The Abandoned Quarry (fr)

A l’ouverture d’en haut, par où, selon l’heure et la saison, passaient le soleil et la pluie, correspondait sur le sol un large cercle mouillé, mare en hiver, boue en été. Un jour de crypte tombait de cette crevasse dans la carrière. Au bout de quelques instants l’oeil s’y faisait, et l’on finissait par distinguer les linéaments des rues souterraines, les gravois de la brèche intercalés ça et là par bandes horizontales dans la roche calcaire et les plissements lépreux de la pierre au plafond des galeries; dans ce crépuscule ces voûtes rugueuses ressemblaient à des ventres d’éléphants, dont les pieds faisaient les piliers. A voir tous ces pieds monstrueux, immobiles dans l’ombre, on eût pu se croire sous un gigantesque troupeau de mastodontes pétrifiés.
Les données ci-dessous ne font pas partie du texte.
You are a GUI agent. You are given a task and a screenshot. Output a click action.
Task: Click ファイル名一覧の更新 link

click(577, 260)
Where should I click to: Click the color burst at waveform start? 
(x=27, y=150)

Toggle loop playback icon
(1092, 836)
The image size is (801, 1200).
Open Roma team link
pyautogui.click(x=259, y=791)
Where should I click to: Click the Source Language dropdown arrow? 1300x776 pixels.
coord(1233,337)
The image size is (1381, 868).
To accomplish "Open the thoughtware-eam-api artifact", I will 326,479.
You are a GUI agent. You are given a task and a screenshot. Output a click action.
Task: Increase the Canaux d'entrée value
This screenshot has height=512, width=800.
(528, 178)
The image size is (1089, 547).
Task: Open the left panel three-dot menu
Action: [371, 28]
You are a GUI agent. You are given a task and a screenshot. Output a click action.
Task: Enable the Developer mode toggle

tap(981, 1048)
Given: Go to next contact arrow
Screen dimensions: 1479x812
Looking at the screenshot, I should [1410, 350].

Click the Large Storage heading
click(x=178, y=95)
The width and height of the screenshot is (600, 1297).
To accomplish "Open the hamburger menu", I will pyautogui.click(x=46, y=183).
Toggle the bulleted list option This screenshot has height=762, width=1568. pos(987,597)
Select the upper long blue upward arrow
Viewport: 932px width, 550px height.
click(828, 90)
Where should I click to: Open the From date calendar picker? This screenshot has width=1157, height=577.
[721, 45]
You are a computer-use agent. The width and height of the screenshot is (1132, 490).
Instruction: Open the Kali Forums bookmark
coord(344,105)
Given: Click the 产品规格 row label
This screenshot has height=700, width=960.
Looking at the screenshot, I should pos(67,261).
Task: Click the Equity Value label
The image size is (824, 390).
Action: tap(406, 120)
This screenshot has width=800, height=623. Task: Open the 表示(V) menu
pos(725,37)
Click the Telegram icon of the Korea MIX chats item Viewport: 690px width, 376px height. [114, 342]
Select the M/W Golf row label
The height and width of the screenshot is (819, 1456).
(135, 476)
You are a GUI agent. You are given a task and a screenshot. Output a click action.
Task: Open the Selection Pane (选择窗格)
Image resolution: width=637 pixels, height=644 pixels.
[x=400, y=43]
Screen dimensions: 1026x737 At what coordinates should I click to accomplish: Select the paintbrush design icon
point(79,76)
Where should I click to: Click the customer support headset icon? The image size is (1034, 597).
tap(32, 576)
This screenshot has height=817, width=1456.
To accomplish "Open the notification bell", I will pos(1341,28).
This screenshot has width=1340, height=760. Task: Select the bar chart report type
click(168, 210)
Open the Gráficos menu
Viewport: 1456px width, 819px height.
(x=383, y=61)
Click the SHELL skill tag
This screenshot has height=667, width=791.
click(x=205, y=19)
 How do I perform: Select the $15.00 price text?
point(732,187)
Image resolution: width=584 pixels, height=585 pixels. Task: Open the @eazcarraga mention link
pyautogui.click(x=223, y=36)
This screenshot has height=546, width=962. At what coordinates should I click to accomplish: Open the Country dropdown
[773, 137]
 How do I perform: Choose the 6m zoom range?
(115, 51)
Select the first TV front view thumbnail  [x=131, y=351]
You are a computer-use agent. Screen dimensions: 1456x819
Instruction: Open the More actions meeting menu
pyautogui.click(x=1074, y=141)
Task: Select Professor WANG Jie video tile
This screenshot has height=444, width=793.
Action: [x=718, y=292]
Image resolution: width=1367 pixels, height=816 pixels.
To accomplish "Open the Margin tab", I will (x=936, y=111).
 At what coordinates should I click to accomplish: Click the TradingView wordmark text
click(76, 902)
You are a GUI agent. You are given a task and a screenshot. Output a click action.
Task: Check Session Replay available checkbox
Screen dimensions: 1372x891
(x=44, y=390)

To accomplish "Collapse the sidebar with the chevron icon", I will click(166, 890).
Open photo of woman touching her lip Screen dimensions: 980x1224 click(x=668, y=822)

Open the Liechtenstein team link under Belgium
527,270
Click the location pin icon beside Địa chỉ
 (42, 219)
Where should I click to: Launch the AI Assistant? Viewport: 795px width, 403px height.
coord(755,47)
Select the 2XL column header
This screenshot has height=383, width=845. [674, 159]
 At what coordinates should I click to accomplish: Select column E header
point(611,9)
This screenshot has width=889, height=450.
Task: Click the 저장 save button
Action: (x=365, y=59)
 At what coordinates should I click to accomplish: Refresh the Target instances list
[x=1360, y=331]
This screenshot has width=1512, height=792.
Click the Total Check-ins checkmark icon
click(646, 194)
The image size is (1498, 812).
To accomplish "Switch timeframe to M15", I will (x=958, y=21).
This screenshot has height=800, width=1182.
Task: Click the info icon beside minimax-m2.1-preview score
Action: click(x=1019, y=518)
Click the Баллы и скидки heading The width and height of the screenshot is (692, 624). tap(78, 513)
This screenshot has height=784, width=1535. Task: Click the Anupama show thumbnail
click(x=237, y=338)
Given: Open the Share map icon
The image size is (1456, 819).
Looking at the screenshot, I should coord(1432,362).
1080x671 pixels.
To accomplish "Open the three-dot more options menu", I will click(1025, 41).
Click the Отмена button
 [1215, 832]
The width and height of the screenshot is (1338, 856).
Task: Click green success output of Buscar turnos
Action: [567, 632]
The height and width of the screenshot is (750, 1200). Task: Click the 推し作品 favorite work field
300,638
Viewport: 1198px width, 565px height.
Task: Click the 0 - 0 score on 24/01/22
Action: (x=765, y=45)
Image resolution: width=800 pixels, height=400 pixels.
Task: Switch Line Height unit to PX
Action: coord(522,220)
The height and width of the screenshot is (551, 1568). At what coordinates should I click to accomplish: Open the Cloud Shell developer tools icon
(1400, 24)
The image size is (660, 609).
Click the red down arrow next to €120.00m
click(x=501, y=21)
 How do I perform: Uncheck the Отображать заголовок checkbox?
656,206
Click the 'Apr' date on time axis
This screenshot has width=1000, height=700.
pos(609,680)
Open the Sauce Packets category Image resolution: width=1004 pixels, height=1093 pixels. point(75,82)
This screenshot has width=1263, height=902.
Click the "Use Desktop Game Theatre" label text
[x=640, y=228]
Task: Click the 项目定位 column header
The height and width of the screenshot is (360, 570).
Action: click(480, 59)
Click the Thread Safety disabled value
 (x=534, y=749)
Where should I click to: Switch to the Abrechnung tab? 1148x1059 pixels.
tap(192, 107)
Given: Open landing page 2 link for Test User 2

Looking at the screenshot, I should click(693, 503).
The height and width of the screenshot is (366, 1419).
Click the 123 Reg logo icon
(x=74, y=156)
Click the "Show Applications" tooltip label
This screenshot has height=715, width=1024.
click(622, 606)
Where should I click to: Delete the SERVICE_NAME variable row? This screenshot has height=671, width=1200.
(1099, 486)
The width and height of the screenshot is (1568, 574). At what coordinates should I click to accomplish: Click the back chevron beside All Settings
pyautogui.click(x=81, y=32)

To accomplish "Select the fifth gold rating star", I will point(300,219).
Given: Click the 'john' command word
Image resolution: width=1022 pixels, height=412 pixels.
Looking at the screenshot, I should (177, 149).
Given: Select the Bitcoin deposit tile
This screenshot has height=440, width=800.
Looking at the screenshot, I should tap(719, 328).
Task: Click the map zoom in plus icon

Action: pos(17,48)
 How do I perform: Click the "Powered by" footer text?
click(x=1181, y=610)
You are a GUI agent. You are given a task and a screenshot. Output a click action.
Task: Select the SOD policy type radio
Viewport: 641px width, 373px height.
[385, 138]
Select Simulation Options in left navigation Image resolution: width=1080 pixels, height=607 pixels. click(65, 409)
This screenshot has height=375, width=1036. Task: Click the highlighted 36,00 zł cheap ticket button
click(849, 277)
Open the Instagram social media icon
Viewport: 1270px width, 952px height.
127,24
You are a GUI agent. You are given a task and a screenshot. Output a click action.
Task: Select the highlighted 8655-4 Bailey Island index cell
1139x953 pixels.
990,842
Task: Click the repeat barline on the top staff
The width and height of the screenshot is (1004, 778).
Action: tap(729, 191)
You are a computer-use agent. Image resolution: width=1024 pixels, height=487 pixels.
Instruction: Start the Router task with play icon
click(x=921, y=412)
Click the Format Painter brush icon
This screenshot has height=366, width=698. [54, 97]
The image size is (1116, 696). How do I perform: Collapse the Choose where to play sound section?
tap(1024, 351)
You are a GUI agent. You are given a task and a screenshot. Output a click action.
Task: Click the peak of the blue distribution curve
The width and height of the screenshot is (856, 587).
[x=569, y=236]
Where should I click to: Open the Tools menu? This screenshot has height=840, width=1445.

Comme Enjolras achevait de parler, des faces vagues apparurent au fond de la pénombre. On entendit comme un bruit de pieds nus dans la boue. Les jeunes gens se retournèrent. Un nouvel auditoire faisait son entrée. Auditoire inattendu. Dans la partie la plus ténébreuse de la carrière, des yeux brillaient, quelques-uns ronds et phosphorescents; des têtes étranges se mouvaient dans la lividité terreuse du souterrain; plusieurs bâillaient comme si elles venaient de sortir du sommeil. Un demi-cercle des masques farouches s’ébaucha confusément dans la brume. Ces faces regardaient et approchaient. Cela était probablement des hommes.

—Qui êtes-vous? demanda Enjolras.

Une voix dans laquelle un agent de police eût reconnu l’accent assez correct de Babet répondit:

—Nous sommes des protestants comme vous.

—Autrement que nous, dit Combeferre.

—Nous sommes vos amis et vos frères.

—Nos frères, oui; nos amis, non, dit Enjolras.

Il y eut un silence.

Enjolras reprit:

—Je vois qui vous êtes.

—Nous sommes des voleurs, cria une autre voix, celle de Gueulemer.

—Vous êtes la maladie sociale, répliqua Enjolras. Nous voulons vous guérir. Nous vous avons vus. C’est bien. Allez-vous-en.

La voix qui avait parlé la première interpella de nouveau Enjolras.

—Citoyen, nous étions là. Nous vous avons entendu. Ce que vous avez dit est bien. Nous sommes, comme vous, les ennemis de ce qui existe. S’il y a quelque chose, si l’on remue les pavés, comptez sur nous.

Enjolras répondit:

—Vous êtes des victimes. Vous êtes les produits douloureux de la misère. Pas de misère, pas de vol; pas d’abrutissement, pas de crime. Nous voulons une société nouvelle où il n’y aura plus d’hommes comme vous. Nous voulons que ces hommes comme vous soient pansés comme des blessés et non tués comme des ennemis. Nous voulons une patrie si heureuse que vous redeveniez honnêtes. Nous voulons vous sauver. Nous nous sentens émus jusqu’au fond des entrailles par votre malheur. Nous vous plaignons, nous pleurons sur vous, nous travaillons pour vous.

—Bravo! cria le groupe sombre.

—Merci, dit celui qui semblait le chef.

—Maintenant, reprit Enjolras, j’ai une chose à vous dire. Si l’un de vous vient dans ma barricade, je le fais fusiller.

On se sépara. Les jeunes gens remontèrent au jour et ces hommes rentrèrent dans la nuit.